Scaling ensures all numeric features contribute equally to the model.  
- StandardScaler transforms features to **zero mean and unit variance**.


In [4]:
preprocessor = ColumnTransformer(
    transformers=[('num', StandardScaler(), selected_features)]
)

## 4️⃣ Build Pipeline with Gradient Boosting

Pipeline combines **preprocessing** and **model training** in one step.  

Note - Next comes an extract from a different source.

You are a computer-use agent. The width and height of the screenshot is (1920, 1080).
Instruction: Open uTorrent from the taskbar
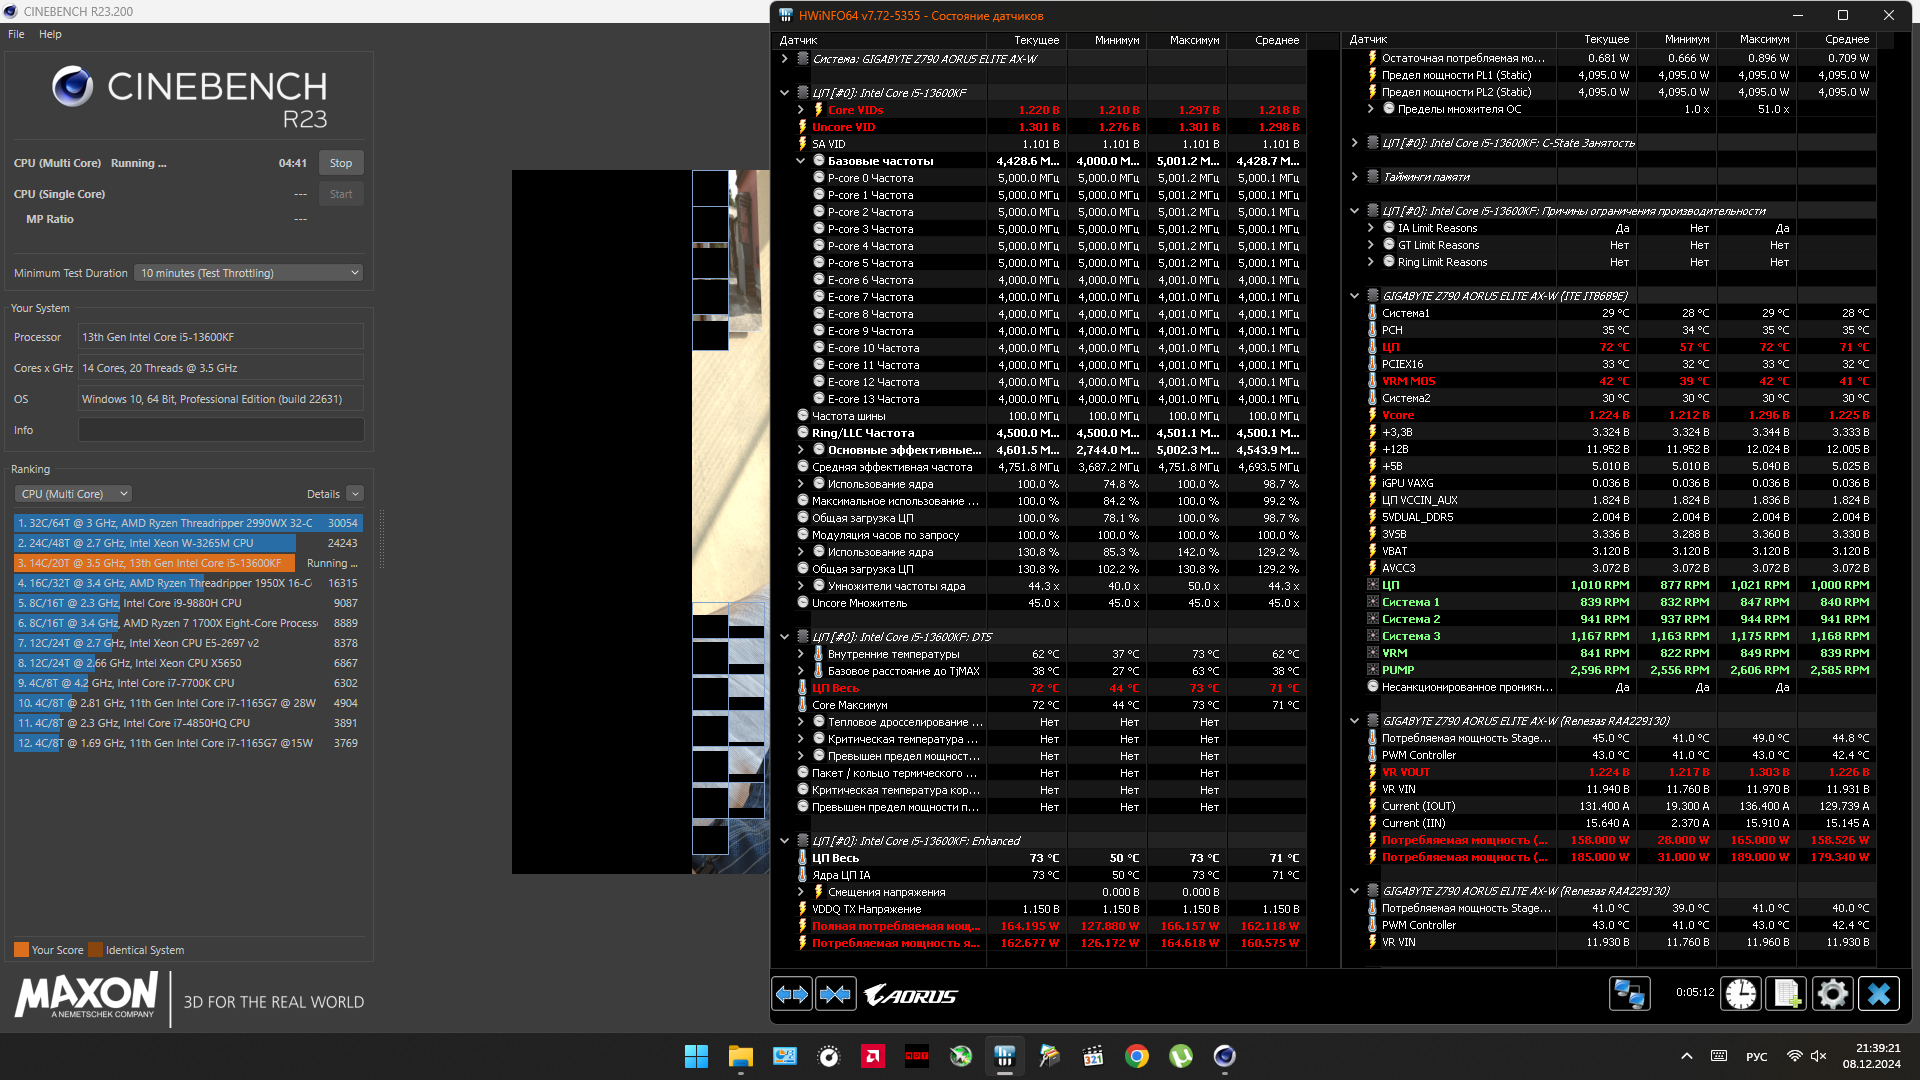1181,1056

Gradient Boosting hyperparameters used:

- `n_estimators=150` → number of boosting stages  
- `max_depth=7` → depth of each tree  
- `learning_rate=0.05` → shrinkage factor  
- `max_features='log2'` → number of features to consider at each split  
- `subsample=0.9` → fraction of samples for fitting each tree  
- `random_state=42` → reproducibility

In [6]:
pipeline = Pipeline([
    ('preprocessor', preprocessor),
    ('classifier', GradientBoostingClassifier(
        n_estimators=150,
        max_depth=7,
        learning_rate=0.05,
        max_features='log2',
        subsample=0.9,
        random_state=42
    ))
])

## 5️⃣ Train the Model

In [8]:
pipeline.fit(X, y)

## 6️⃣ Save Trained Pipeline

The trained pipeline is saved using **joblib** for **later inference or deployment** with FastAPI.


In [9]:
joblib.dump(pipeline, 'gb_diabetes_model.joblib')


['gb_diabetes_model.joblib']

## ✅ Key Points

- Gradient Boosting provides **high performance on multiclass tasks**.  
- Pipeline ensures **scaling + modeling** are combined, preventing data leakage.  
- Model can now be loaded anytime for **real-time prediction** without retraining.